Il risultato Recurrence Score, che va da zero a 100, è stato calcolato con il test genomico Oncotype DX, che fornisce la determinazione individualizzata del rischio basata sul genoma nel tumore del seno invasivo in stadio iniziale. Oncotype DX, che è eseguito su campione tumorale proveniente da tessuto chirurgico, è un test multigenico scientificamente validato ed estesamente utilizzato nella pratica clinica. I test genomici sono raccomandati dalle più importanti linee guida internazionali, come quelle della Società Europea di Oncologia Medica (ESMO), della Società Americana di Oncologia Clinica (ASCO), del National Comprehensive Cancer Network (NCCN) e della St. Gallen International Breast Cancer Conference.

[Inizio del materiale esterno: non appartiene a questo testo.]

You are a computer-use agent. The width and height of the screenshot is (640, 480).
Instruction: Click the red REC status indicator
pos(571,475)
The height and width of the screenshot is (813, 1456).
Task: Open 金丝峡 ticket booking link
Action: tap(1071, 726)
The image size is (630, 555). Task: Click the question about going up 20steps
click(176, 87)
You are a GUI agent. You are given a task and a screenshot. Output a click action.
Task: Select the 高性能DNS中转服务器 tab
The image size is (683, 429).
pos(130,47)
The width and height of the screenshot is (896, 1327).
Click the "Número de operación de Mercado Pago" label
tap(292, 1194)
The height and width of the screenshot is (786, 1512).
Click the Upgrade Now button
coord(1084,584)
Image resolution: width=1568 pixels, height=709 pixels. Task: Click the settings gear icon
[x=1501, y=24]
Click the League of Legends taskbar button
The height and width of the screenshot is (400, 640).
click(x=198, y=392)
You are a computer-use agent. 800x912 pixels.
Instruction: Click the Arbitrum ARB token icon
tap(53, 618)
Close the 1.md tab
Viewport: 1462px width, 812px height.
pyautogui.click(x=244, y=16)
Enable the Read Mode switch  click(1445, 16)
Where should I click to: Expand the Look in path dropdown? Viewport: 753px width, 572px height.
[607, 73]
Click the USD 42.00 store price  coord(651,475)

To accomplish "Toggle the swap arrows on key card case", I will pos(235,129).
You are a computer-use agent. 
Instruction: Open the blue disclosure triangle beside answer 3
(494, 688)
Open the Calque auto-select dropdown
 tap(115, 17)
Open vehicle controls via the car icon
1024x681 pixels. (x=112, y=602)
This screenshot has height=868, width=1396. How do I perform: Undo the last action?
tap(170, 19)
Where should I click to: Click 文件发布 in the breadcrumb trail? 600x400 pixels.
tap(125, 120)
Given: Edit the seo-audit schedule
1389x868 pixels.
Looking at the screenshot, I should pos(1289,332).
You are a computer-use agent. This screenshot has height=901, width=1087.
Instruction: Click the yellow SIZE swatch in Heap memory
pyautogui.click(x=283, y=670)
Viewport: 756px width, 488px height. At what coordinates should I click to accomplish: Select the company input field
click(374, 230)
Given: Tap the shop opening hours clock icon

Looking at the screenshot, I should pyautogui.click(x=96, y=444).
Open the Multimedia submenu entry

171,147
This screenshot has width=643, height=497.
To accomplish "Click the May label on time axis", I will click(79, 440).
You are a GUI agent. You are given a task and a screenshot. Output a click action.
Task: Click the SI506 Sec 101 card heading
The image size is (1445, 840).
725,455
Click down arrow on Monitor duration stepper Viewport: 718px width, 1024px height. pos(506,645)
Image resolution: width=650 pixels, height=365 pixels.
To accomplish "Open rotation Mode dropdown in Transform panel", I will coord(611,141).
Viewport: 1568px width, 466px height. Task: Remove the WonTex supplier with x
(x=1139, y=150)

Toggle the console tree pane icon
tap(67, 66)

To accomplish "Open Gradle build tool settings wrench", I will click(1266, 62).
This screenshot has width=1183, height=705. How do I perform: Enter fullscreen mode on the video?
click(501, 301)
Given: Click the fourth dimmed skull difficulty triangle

“Queste analisi molecolari – conclude Saverio Cinieri – sono in grado di identificare, in alcune tipologie di pazienti, coloro che hanno migliore o peggiore prognosi e maggiore o minore probabilità di trarre beneficio dalla chemioterapia adiuvante o dalla sola terapia ormonale. Ad oggi in Italia, solo la Lombardia, la Toscana e la Provincia Autonoma di Bolzano ne hanno approvato la rimborsabilità, pur trattandosi di una tematica dibattuta a livello regionale, come dimostrano le mozioni a favore della gratuità presentate nei Consigli regionali di Sardegna, Emilia-Romagna e Lazio. L’obiettivo di AIOM è che tutte le Regioni stabiliscano la rimborsabilità dei test, consentendo così a tutte le donne, indipendentemente dalla residenza, di accedervi senza disuguaglianze a livello territoriale. È infatti dimostrato che l’adozione dei test genomici comporta evidenti benefici clinici, migliora la qualità di vita delle pazienti e permette un risparmio economico per il sistema sanitario, evitando chemioterapie inappropriate”.